**What the task requires**
Nothing may be added, dropped, or altered; restate the listing word for word.

※ ※ ※

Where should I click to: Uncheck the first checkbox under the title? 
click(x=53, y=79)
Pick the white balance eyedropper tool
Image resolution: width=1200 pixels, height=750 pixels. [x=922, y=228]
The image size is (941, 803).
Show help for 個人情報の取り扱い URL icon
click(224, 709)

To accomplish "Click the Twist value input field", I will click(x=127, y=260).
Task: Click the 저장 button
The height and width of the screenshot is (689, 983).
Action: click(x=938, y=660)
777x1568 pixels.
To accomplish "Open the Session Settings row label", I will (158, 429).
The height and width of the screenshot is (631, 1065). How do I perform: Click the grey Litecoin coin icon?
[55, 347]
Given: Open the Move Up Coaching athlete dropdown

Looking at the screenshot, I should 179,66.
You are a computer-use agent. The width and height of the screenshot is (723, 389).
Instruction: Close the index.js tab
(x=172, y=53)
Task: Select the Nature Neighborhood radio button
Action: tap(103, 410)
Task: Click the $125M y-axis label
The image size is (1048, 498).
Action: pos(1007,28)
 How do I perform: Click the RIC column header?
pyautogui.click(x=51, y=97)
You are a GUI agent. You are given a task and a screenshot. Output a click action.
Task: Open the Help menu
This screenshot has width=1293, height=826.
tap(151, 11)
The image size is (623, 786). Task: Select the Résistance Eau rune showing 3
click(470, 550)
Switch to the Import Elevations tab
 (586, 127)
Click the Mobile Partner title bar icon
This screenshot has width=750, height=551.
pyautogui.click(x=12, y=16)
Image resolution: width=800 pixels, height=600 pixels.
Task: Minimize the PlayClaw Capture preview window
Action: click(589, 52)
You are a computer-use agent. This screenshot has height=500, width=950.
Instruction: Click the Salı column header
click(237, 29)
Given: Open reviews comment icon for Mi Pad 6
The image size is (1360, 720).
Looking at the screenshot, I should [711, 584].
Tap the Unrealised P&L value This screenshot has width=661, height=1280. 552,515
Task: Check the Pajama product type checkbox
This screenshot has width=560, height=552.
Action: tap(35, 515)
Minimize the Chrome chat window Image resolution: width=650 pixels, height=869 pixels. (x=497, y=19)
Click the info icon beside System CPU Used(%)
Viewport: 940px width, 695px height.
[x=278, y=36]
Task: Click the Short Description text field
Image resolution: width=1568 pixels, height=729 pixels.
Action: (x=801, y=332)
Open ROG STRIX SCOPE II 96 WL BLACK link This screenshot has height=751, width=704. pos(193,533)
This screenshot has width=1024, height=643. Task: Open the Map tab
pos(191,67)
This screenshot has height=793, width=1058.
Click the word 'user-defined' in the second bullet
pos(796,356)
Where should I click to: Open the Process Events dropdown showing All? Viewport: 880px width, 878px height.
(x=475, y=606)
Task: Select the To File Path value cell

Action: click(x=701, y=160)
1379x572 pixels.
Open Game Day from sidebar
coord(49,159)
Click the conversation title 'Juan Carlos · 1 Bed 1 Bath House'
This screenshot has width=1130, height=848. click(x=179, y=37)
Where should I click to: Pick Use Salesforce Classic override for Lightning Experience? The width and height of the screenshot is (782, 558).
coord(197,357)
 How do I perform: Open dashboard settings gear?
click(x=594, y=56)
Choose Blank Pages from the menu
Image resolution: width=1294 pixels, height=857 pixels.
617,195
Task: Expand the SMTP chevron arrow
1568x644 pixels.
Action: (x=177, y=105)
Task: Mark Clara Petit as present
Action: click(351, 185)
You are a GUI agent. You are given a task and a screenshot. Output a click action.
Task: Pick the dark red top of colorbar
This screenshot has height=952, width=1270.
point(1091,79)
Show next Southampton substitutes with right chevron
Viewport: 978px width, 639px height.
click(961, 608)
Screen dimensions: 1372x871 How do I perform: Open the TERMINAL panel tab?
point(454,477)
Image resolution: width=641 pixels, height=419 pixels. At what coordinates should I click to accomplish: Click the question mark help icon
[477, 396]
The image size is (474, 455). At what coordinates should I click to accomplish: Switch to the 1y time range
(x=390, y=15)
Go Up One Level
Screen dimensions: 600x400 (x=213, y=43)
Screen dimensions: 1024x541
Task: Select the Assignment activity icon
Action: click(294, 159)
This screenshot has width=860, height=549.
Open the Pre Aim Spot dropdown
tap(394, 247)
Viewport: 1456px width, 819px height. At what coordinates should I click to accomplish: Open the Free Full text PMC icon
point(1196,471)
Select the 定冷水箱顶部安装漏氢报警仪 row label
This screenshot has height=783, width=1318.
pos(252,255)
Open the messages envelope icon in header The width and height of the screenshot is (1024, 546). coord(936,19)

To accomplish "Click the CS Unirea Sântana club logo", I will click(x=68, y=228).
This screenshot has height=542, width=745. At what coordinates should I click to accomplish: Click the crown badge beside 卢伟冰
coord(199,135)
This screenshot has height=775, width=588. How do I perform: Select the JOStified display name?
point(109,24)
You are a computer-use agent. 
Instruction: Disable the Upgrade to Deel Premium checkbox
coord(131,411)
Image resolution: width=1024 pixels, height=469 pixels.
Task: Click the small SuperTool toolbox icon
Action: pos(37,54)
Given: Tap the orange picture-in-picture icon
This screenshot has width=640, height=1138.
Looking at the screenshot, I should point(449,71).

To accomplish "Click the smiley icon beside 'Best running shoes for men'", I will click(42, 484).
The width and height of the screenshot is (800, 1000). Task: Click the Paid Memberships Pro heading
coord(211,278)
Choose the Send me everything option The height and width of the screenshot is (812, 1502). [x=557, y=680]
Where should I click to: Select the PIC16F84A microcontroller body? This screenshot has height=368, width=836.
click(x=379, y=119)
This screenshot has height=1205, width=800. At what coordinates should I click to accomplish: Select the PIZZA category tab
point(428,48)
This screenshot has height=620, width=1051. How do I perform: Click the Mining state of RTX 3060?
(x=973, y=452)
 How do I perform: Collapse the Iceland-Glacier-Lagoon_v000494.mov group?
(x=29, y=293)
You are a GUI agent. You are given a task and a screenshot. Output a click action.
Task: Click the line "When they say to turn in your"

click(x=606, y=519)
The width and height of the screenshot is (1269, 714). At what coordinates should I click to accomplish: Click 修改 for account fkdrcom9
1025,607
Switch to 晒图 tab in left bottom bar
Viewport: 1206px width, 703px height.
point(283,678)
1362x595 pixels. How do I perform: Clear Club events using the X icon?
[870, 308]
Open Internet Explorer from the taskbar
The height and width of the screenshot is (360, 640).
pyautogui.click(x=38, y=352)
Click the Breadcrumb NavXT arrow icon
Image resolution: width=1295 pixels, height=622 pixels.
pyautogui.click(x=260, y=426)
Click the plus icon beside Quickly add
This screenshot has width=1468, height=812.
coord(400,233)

※ ※ ※

**Answer to this task**
Where should I click to: Uncheck the first checkbox under the title? 
click(x=53, y=79)
Pick the white balance eyedropper tool
Image resolution: width=1200 pixels, height=750 pixels. [x=922, y=228]
The image size is (941, 803).
Show help for 個人情報の取り扱い URL icon
click(224, 709)

To accomplish "Click the Twist value input field", I will click(x=127, y=260).
Task: Click the 저장 button
The height and width of the screenshot is (689, 983).
Action: click(x=938, y=660)
777x1568 pixels.
To accomplish "Open the Session Settings row label", I will (158, 429).
The height and width of the screenshot is (631, 1065). How do I perform: Click the grey Litecoin coin icon?
[55, 347]
Given: Open the Move Up Coaching athlete dropdown

Looking at the screenshot, I should 179,66.
You are a computer-use agent. The width and height of the screenshot is (723, 389).
Instruction: Close the index.js tab
(x=172, y=53)
Task: Select the Nature Neighborhood radio button
Action: tap(103, 410)
Task: Click the $125M y-axis label
The image size is (1048, 498).
Action: pos(1007,28)
 How do I perform: Click the RIC column header?
pyautogui.click(x=51, y=97)
You are a GUI agent. You are given a task and a screenshot. Output a click action.
Task: Open the Help menu
This screenshot has width=1293, height=826.
tap(151, 11)
The image size is (623, 786). Task: Select the Résistance Eau rune showing 3
click(470, 550)
Switch to the Import Elevations tab
 (586, 127)
Click the Mobile Partner title bar icon
This screenshot has width=750, height=551.
pyautogui.click(x=12, y=16)
Image resolution: width=800 pixels, height=600 pixels.
Task: Minimize the PlayClaw Capture preview window
Action: click(589, 52)
You are a computer-use agent. This screenshot has height=500, width=950.
Instruction: Click the Salı column header
click(237, 29)
Given: Open reviews comment icon for Mi Pad 6
The image size is (1360, 720).
Looking at the screenshot, I should [711, 584].
Tap the Unrealised P&L value This screenshot has width=661, height=1280. 552,515
Task: Check the Pajama product type checkbox
This screenshot has width=560, height=552.
Action: tap(35, 515)
Minimize the Chrome chat window Image resolution: width=650 pixels, height=869 pixels. (x=497, y=19)
Click the info icon beside System CPU Used(%)
Viewport: 940px width, 695px height.
[x=278, y=36]
Task: Click the Short Description text field
Image resolution: width=1568 pixels, height=729 pixels.
Action: (x=801, y=332)
Open ROG STRIX SCOPE II 96 WL BLACK link This screenshot has height=751, width=704. pos(193,533)
This screenshot has width=1024, height=643. Task: Open the Map tab
pos(191,67)
This screenshot has height=793, width=1058.
Click the word 'user-defined' in the second bullet
pos(796,356)
Where should I click to: Open the Process Events dropdown showing All? Viewport: 880px width, 878px height.
(x=475, y=606)
Task: Select the To File Path value cell

Action: click(x=701, y=160)
1379x572 pixels.
Open Game Day from sidebar
coord(49,159)
Click the conversation title 'Juan Carlos · 1 Bed 1 Bath House'
This screenshot has width=1130, height=848. click(x=179, y=37)
Where should I click to: Pick Use Salesforce Classic override for Lightning Experience? The width and height of the screenshot is (782, 558).
coord(197,357)
 How do I perform: Open dashboard settings gear?
click(x=594, y=56)
Choose Blank Pages from the menu
Image resolution: width=1294 pixels, height=857 pixels.
617,195
Task: Expand the SMTP chevron arrow
1568x644 pixels.
Action: (x=177, y=105)
Task: Mark Clara Petit as present
Action: click(351, 185)
You are a GUI agent. You are given a task and a screenshot. Output a click action.
Task: Pick the dark red top of colorbar
This screenshot has height=952, width=1270.
point(1091,79)
Show next Southampton substitutes with right chevron
Viewport: 978px width, 639px height.
click(961, 608)
Screen dimensions: 1372x871 How do I perform: Open the TERMINAL panel tab?
point(454,477)
Image resolution: width=641 pixels, height=419 pixels. At what coordinates should I click to accomplish: Click the question mark help icon
[477, 396]
The image size is (474, 455). At what coordinates should I click to accomplish: Switch to the 1y time range
(x=390, y=15)
Go Up One Level
Screen dimensions: 600x400 (x=213, y=43)
Screen dimensions: 1024x541
Task: Select the Assignment activity icon
Action: click(294, 159)
This screenshot has width=860, height=549.
Open the Pre Aim Spot dropdown
tap(394, 247)
Viewport: 1456px width, 819px height. At what coordinates should I click to accomplish: Open the Free Full text PMC icon
point(1196,471)
Select the 定冷水箱顶部安装漏氢报警仪 row label
This screenshot has height=783, width=1318.
pos(252,255)
Open the messages envelope icon in header The width and height of the screenshot is (1024, 546). coord(936,19)

To accomplish "Click the CS Unirea Sântana club logo", I will click(x=68, y=228).
This screenshot has height=542, width=745. At what coordinates should I click to accomplish: Click the crown badge beside 卢伟冰
coord(199,135)
This screenshot has height=775, width=588. How do I perform: Select the JOStified display name?
point(109,24)
You are a computer-use agent. 
Instruction: Disable the Upgrade to Deel Premium checkbox
coord(131,411)
Image resolution: width=1024 pixels, height=469 pixels.
Task: Click the small SuperTool toolbox icon
Action: pos(37,54)
Given: Tap the orange picture-in-picture icon
This screenshot has width=640, height=1138.
Looking at the screenshot, I should point(449,71).

To accomplish "Click the smiley icon beside 'Best running shoes for men'", I will click(42, 484).
The width and height of the screenshot is (800, 1000). Task: Click the Paid Memberships Pro heading
coord(211,278)
Choose the Send me everything option The height and width of the screenshot is (812, 1502). [x=557, y=680]
Where should I click to: Select the PIC16F84A microcontroller body? This screenshot has height=368, width=836.
click(x=379, y=119)
This screenshot has height=1205, width=800. At what coordinates should I click to accomplish: Select the PIZZA category tab
point(428,48)
This screenshot has height=620, width=1051. How do I perform: Click the Mining state of RTX 3060?
(x=973, y=452)
 How do I perform: Collapse the Iceland-Glacier-Lagoon_v000494.mov group?
(x=29, y=293)
You are a GUI agent. You are given a task and a screenshot. Output a click action.
Task: Click the line "When they say to turn in your"

click(x=606, y=519)
The width and height of the screenshot is (1269, 714). At what coordinates should I click to accomplish: Click 修改 for account fkdrcom9
1025,607
Switch to 晒图 tab in left bottom bar
Viewport: 1206px width, 703px height.
point(283,678)
1362x595 pixels. How do I perform: Clear Club events using the X icon?
[870, 308]
Open Internet Explorer from the taskbar
The height and width of the screenshot is (360, 640).
pyautogui.click(x=38, y=352)
Click the Breadcrumb NavXT arrow icon
Image resolution: width=1295 pixels, height=622 pixels.
pyautogui.click(x=260, y=426)
Click the plus icon beside Quickly add
This screenshot has width=1468, height=812.
coord(400,233)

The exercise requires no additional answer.